Ein halbes Jahrhundert lang hielt Fidel Castro die Welt in Atem: erbittert geliebt wie gefürchtet. Als einsamer Kämpfer für die verblasste Ideologie eines überlebten Kommunismus ebenso wie als Bollwerk gegen den mächtigsten Feind seiner autoritären Herrschaft - die USA. Und nicht zu vergessen: als Weltrevolutionär.

Von Volker Skierka | 26.11.2016
    Fidel Castro
    Fidel Castro (Deutschlandradio / Henning von Löwis)
    Der weltberühmte "Chan Chan" des "Buena Vista Social Club" eignet sich wie kaum ein anderes Lied als musikalischer Abgesang auf die Ära Fidel Castro. Denn nahe dem Städtchen Mayarí im ehemals "Wilden Osten" der Insel Kuba, dem die populäre Komposition gewidmet ist, wurde auf der "Finca Manacas" bei dem Dorf Birán einst jener Mann geboren, der mehr als ein halbes Jahrhundert lang die Welt in Atem halten und ein bewegtes Kapitel der Geschichte des 20. Jahrhunderts schreiben sollte.

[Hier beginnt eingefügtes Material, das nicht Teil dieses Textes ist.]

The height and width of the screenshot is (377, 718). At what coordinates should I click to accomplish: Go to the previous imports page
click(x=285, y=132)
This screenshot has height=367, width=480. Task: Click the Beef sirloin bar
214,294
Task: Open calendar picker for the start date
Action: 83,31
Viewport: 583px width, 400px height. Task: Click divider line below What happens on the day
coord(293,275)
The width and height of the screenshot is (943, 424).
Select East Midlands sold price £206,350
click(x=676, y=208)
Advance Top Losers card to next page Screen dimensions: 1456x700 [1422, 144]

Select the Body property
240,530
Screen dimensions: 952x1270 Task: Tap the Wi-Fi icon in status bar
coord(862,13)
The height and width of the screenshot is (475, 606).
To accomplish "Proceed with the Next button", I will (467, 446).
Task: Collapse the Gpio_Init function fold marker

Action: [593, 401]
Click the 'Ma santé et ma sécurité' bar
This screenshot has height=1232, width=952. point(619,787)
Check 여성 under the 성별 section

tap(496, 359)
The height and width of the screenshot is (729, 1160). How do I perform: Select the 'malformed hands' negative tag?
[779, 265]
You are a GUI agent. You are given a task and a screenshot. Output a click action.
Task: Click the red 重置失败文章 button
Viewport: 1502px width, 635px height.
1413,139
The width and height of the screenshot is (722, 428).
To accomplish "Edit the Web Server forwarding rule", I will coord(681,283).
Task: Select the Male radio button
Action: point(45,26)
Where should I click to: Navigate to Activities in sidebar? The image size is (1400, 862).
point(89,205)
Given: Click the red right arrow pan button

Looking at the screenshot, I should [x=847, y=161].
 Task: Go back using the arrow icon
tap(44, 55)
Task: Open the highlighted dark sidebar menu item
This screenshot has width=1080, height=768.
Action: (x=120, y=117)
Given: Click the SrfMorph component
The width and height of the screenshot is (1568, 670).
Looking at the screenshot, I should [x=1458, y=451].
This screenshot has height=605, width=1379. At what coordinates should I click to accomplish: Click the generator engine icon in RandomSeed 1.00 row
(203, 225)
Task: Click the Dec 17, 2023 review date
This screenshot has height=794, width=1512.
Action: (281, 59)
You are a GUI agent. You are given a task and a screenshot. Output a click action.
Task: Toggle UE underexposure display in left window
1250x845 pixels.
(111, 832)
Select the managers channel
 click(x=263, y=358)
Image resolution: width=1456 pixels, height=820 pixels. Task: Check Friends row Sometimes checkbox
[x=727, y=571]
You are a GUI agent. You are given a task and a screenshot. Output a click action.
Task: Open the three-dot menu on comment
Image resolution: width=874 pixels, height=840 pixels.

    Als Großgrundbesitzersohn, Revolutionär, Comandante, Befreiungskämpfer, Volkstribun, Caudillo, Führer, Diktator, Patriarch. Als Máximo Líder. Als Hass- und Heldenfigur. Erbittert geliebt wie gefürchtet. Als einsamer Kämpfer für die verblasste Ideologie eines überlebten Kommunismus ebenso wie als Bollwerk gegen den mächtigsten Feind seiner autoritären Herrschaft - die Vereinigten Staaten. Und nicht zu vergessen seine Rolle als Weltrevolutionär.
    "Die kubanischen Revolutionäre sehen es als ihre Verpflichtung an, dass revolutionäre Bewegungen in jedem Winkel der Erde auf unsere Kämpfer zählen können."
    640 Mordkomplotte wurden gegen Castro geschmiedet
    Nach zweijährigem Guerillakampf war der promovierte Jurist im Morgengrauen des 1. Januar 1959 wie ein Messias mit seiner bärtigen Truppe, den Barbudos, von den Bergen der Sierra Maestra herabgestiegen. Fünfeinhalb Jahre nach seinem gescheiterten Sturm auf die Moncada-Kaserne in Santiago de Cuba war er am Ziel. Der mit der amerikanischen Mafia verbandelte, korrupte Diktator und Gewährsmann Washingtons, Fulgencio Batista, hatte sich Stunden zuvor mit seiner engsten Entourage sowie der Staatskasse im Reisegepäck davongemacht.
    Straßenbild in Havanna: Konterfeis unter anderem von Fidel castro und Ernesto "Che" Guevara.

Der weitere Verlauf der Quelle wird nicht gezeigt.